The behaviour described in the bug report is either by design, or would be far too complex/time-consuming to be changed

Moderators: Hacker, petermad, Stefan2, white

Post Reply
User avatar
MarcinW
Power Member
Power Member
Posts: 852
Joined: 2012-01-23, 15:58 UTC
Location: Poland

Max time difference when comparing directories

Post by *MarcinW »

When comparing panels with Shift+F2, there must be a time difference of >= 4 seconds to recognize two files with same names as different. For example: "test.bin" with time 15:00:12 (in left panel) will be recognized as same with "test.bin" 15:00:13, "test.bin" 15:00:14 or "test.bin" 15:00:15 (in right panel).

Since FAT filesystems store the time with 2 seconds accuracy, a non-FAT time value, which has odd number of seconds, should be rounded up by 1 second before comparison - to make TC be able to compare files between FAT and non-FAT filesystems. This rounding should be done only when TC has a FAT filesystem in one panel, and non-FAT filesystem in the other.

But no other roundings should be done. The current requirement of 4 seconds, to recognize files as different, seems to be not intentional.

Regards
User avatar
milo1012
Power Member
Power Member
Posts: 1158
Joined: 2012-02-02, 19:23 UTC

Re: Max time difference when comparing directories

Post by *milo1012 »

MarcinW wrote:When comparing panels with Shift+F2, there must be a time difference of >= 4 seconds to recognize two files with same names as different.
This is known to be "by design" due to some Windows function glitch, see for example
http://www.ghisler.ch/board/viewtopic.php?p=73905#73905
MarcinW wrote:a non-FAT time value, which has odd number of seconds, should be rounded up by 1 second before comparison
No, it's actually the other way around. As you can see with e.g. FileTimeToDosDateTime, those functions squeeze the seconds in 5 bits, so you end up with:

Code: Select all

hour << 11 | minute << 5 | second >> 1
So "12" has the same bit value as "13", "14" the same value as "15", and so on.



But sure: it would be nice if TC would be "more precise" when there are NTFS file systems on both sides.

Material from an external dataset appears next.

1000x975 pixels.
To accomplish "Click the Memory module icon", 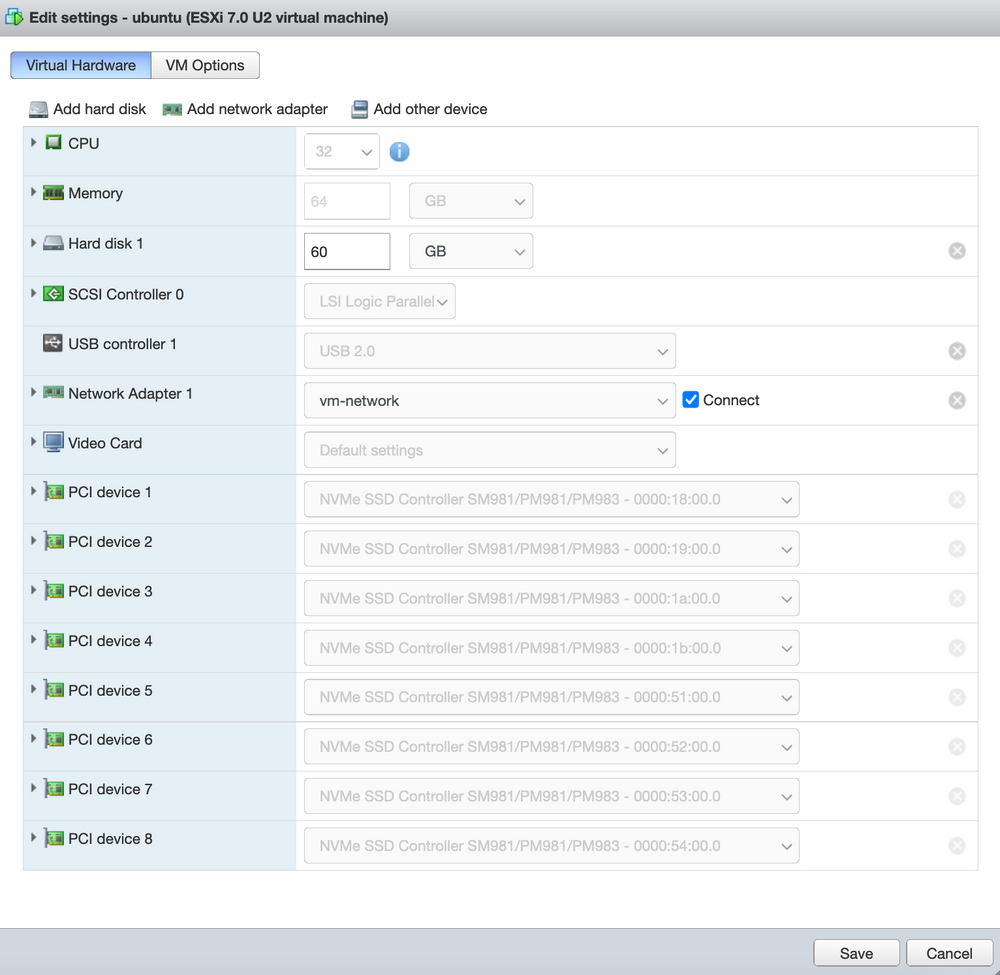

Edit: corrected second right shift from two to one
Last edited by milo1012 on 2016-07-14, 22:36 UTC, edited 1 time in total.
TC plugins: PCREsearch and RegXtract
User avatar
MarcinW
Power Member
Power Member
Posts: 852
Joined: 2012-01-23, 15:58 UTC
Location: Poland

Re: Max time difference when comparing directories

Post by *MarcinW »

milo1012 wrote:No, it's actually the other way around. As you can see with e.g. FileTimeToDosDateTime, those functions squeeze the seconds in 5 bits, so you end up with:

Code: Select all

hour << 11 | minute << 5 | second >> 2
So "12" has the same bit value as "13", "14" the same value as "15", and so on.
Well, as I understand, we both agree, that this gives a 2-second accuracy for FAT filesystems.

Maybe I wasn't clear enough.

The only case, when same files (= original file and its copy in some other place) may have different timestamps, is when all conditions are met together:
1) original file is on a non-FAT filesystem,
2) its timestamp has an odd number of seconds, for example 15,
3) it has been copied to a FAT filesystem.

When copying this file to the FAT filesystem, operating system modifies the timestamp by changing 15 seconds to 16 seconds (rounding up by 1) - it's because 15 seconds can't be used there. It may be easily tested with cmd.exe (which uses only OS functionality, so nothing else can touch the timestamp).

So, to reliably compare the original file (non-FAT filesystem, 15 seconds) and its copy (FAT filesystem, 16 seconds), TC - because 15 is odd - should round this value up by 1 second, to 16, before comparison.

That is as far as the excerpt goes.